I don’t remember the exact day when I first created ZedneWeb, but my oldest files are dated 22 January 1996. That’s five years ago today.

I have trouble comprehending this. To me, the web still feels like something new and secret, but that hasn’t been true for a while. I remember driving into Pennsylvania years ago and seeing their URL on the welcome signs and thinking how strange it was to see the web mentioned on a road sign. I remember my reluctance to use Netscape’s non-standard background and text color attributes. (Eventually, they became the standard and I used them, although I have since switched to style sheets for easier maintenance.)

I mentioned “oldest files” a while back, and it wasn’t just idle chatter. Curious to see what ZedneWeb was like way back when? I’m posting three early versions of the site from 1996. All three were from the time when ZedneWeb was hosted at Penn State’s Computer Science and Engineering server. (I later switched to Penn State’s student web hosting service, which I used until I graduated and moved to the Eyrie.)

The oldest describes itself as a beta version of ZedneWeb.

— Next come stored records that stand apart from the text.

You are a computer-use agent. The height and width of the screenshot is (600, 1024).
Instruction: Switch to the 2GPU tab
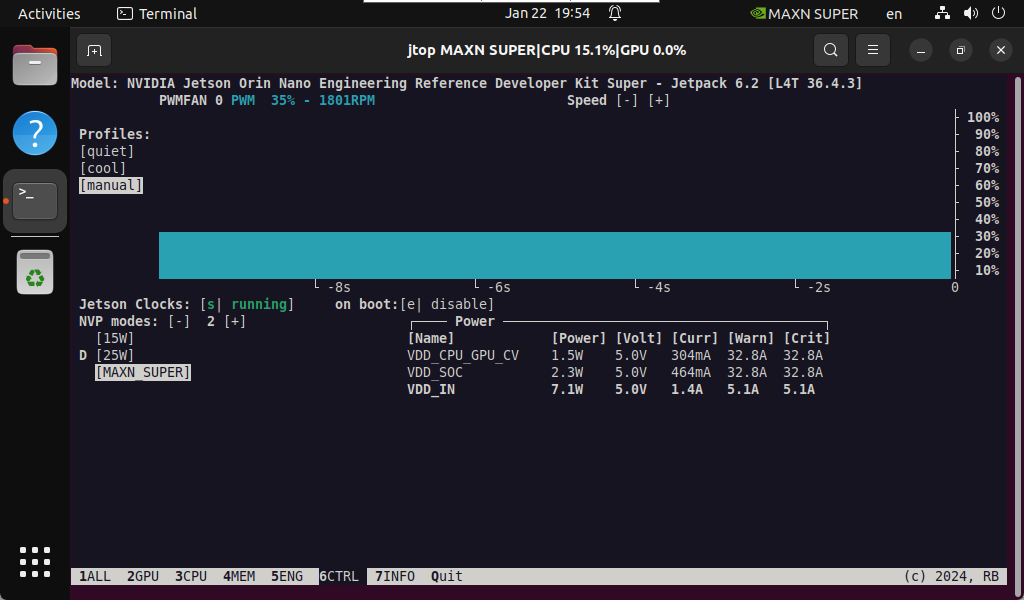coord(143,576)
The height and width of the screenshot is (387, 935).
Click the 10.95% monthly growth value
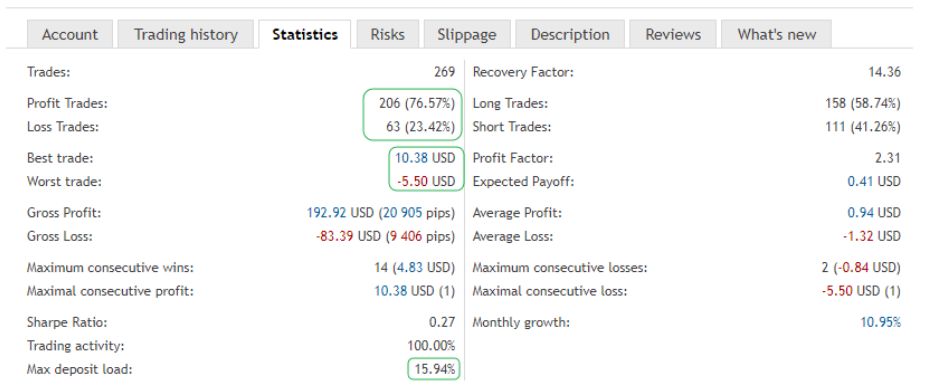[x=880, y=323]
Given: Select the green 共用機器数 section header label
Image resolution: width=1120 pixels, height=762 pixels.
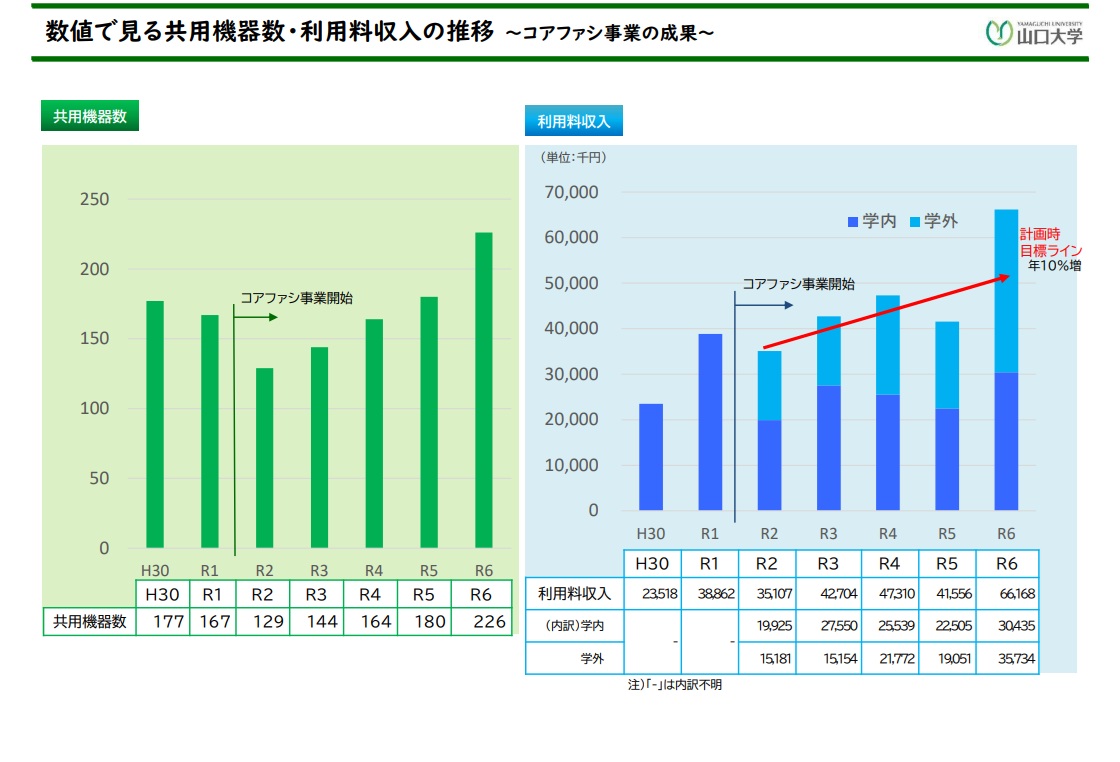Looking at the screenshot, I should coord(90,116).
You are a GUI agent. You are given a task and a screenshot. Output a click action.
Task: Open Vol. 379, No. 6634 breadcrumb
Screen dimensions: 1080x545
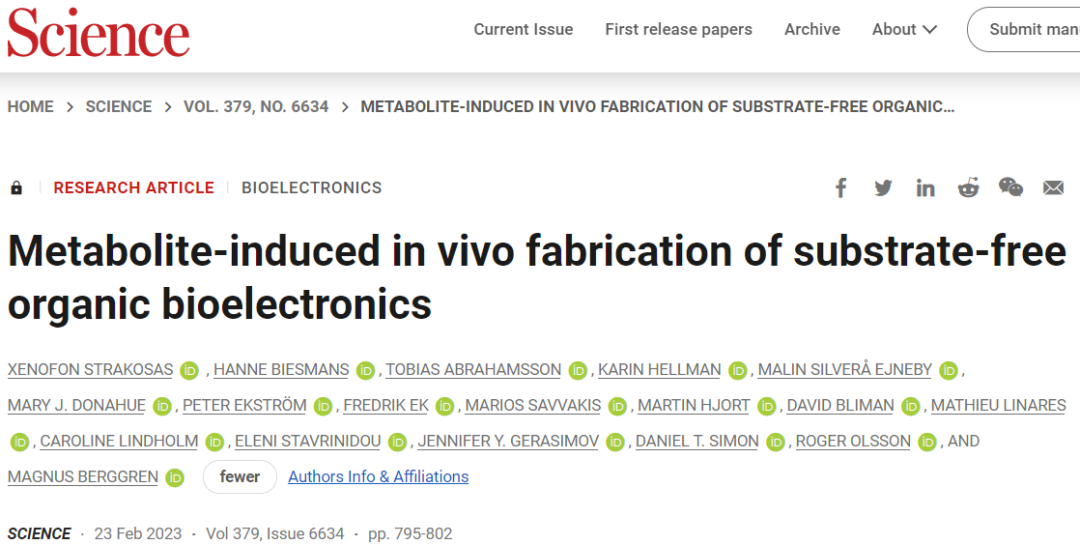tap(256, 107)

At the time I didn’t have much material, so it’s an annotated list of links. In the interest of being historical and not having to do too much work, I’m not bothering to edit the text or fix the links, even if that means exposing my old love of Robert Jordan’s increasingly-endless Wheel of Time series.

Next we have what was probably my first “official” version of the site. It’s an actual site now, with multiple pages and hierarchy and everything. I’m still in the stuff-a-lot-of-stuff-on-the-front-page school of web design, though. (Notice how several of the pages are stuff that was originally on one page but was broken apart by topic. It’s a pattern that will repeat itself as ZedneWeb matures.)

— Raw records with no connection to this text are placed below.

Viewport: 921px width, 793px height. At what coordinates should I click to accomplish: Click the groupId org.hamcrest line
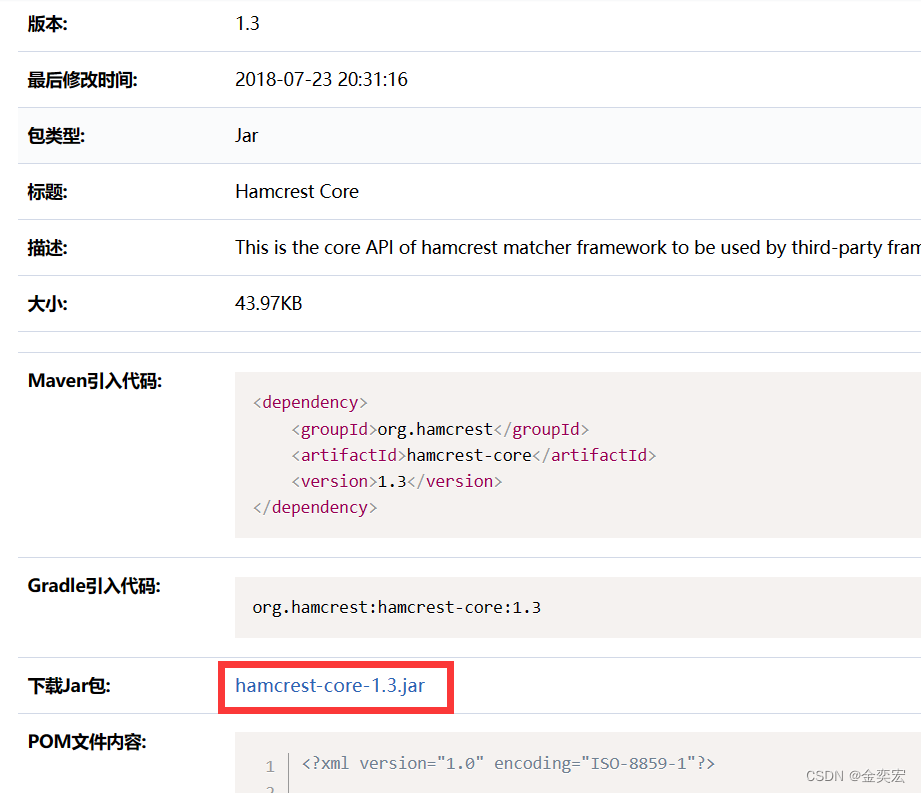440,428
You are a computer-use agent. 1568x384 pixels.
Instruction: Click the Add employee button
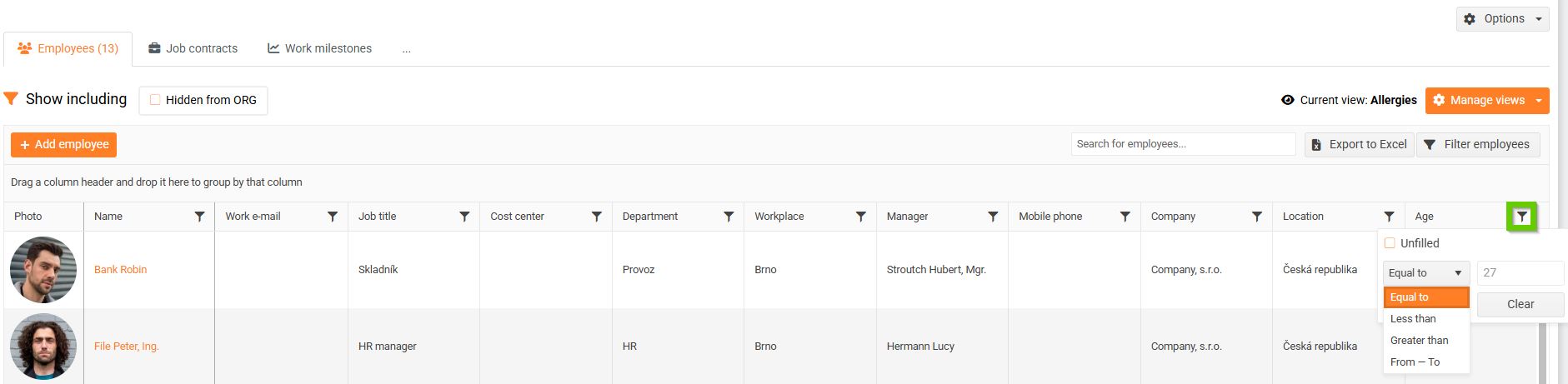(63, 145)
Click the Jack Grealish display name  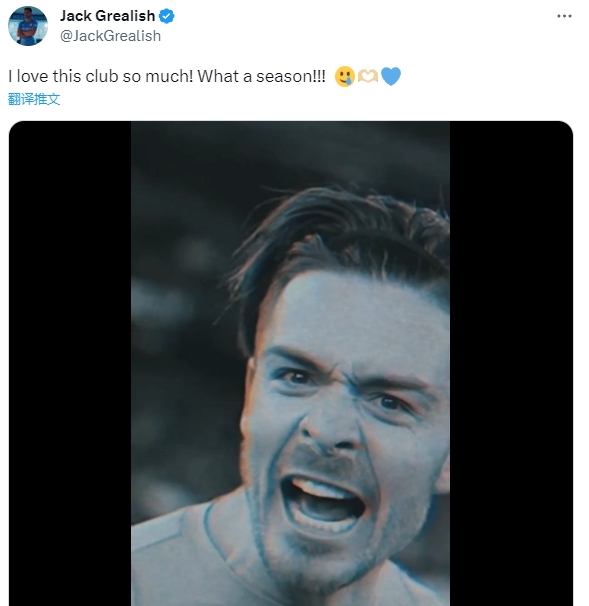point(107,16)
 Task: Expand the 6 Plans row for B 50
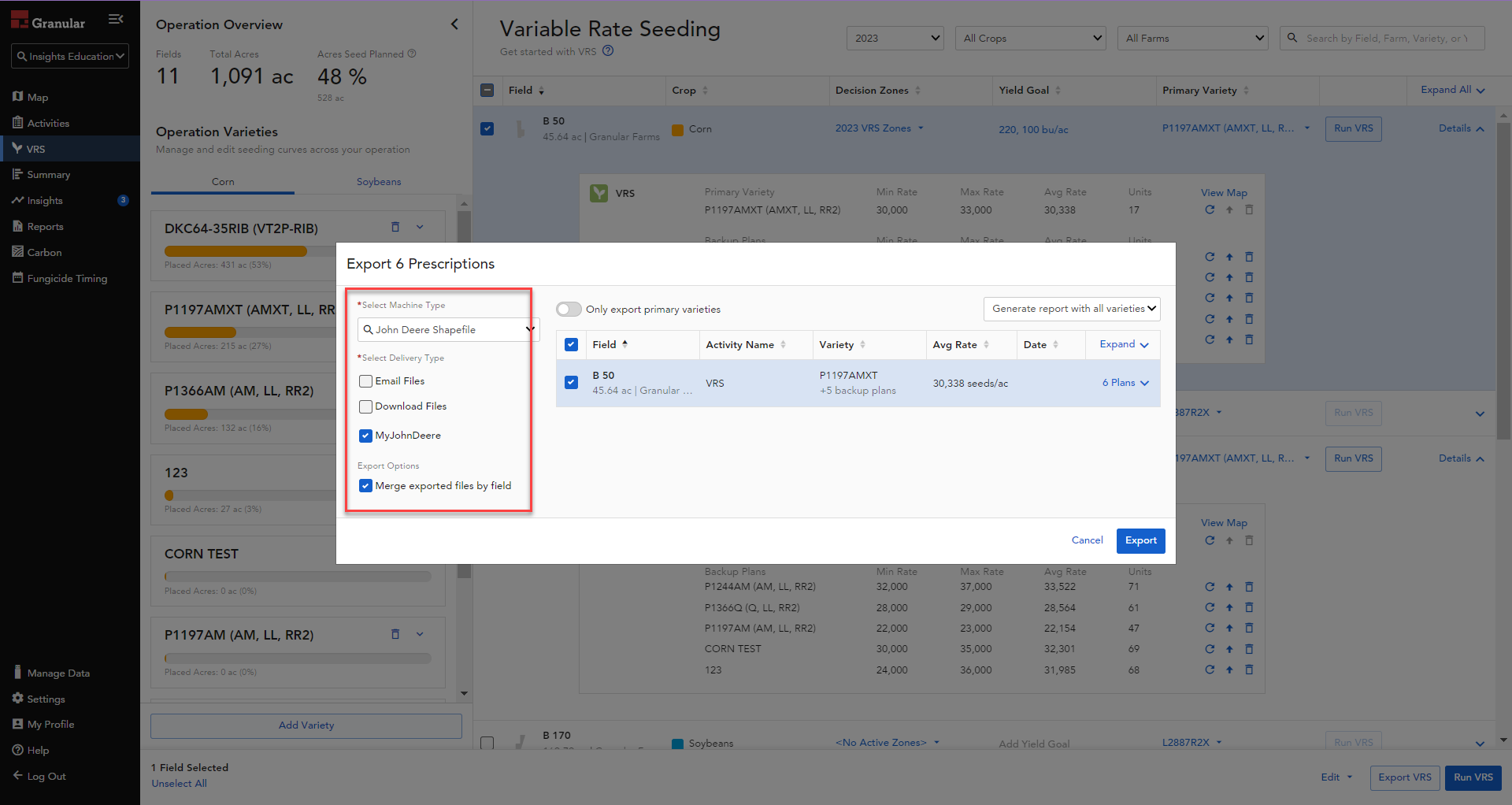[x=1125, y=383]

Last, we have the second version of ZedneWeb. It’s about half a year later, but in that time I’ve written eleven Starcruiser Anonymous episodes. (Granted, the episodes were much shorter back then, but it saddens me to compare it with my current rate.) I’m still referring to myself in the third person (everyone gets a few quirks), but the home page has become much more streamlined, which set the tone for subsequent versions of the site until I started putting the last five entries on the front page.

I think the site’s gotten less silly since then. While it’s possible that this is because I’ve gotten less silly over the years, I think ZedneWeb has also changed direction somewhat since then. My change log slowly grew and devoured most of the site. Instead of having pages devoted to books I liked reading or TV shows I enjoyed writing, it became an irregular serial publication. This makes it a lot harder to find information on a specific topic, but the freedom it gives me has greatly increased my output. My entries from the year 1999 total 32 kilobytes, while my 2000 archive is 125. I already have almost three thousand words for 2001, and I’ve only done three entries. (Maybe that explains why I’m having so much trouble with my fiction projects. Oh well.)

Five years. That’s a good chunk of time. A sizeable portion of my life. An eternity on the web. But the internet predates the web, and much of its past is still alive. (Heck, Sfstory is thirteen years old in February, and it’s still somewhat alive.)

But at the same time, five years is very little. Consider the The Long Now Foundation, home of the Clock of the Long Now (which sounds like the title of a Gene Wolfe novel) and various archiving projects intended to preserve information for millennia. That may seem silly, but the mindset is valuable. The internet may have spawned a sense of time where five years ago is the ancient past, but civilizations are still measured in centuries. Your magnetic disks and CD-ROMs from today will be unreadable in two decades or less, and even if your archiving system keeps refreshing the media, will you still be able to read the files? Even ASCII isn’t forever.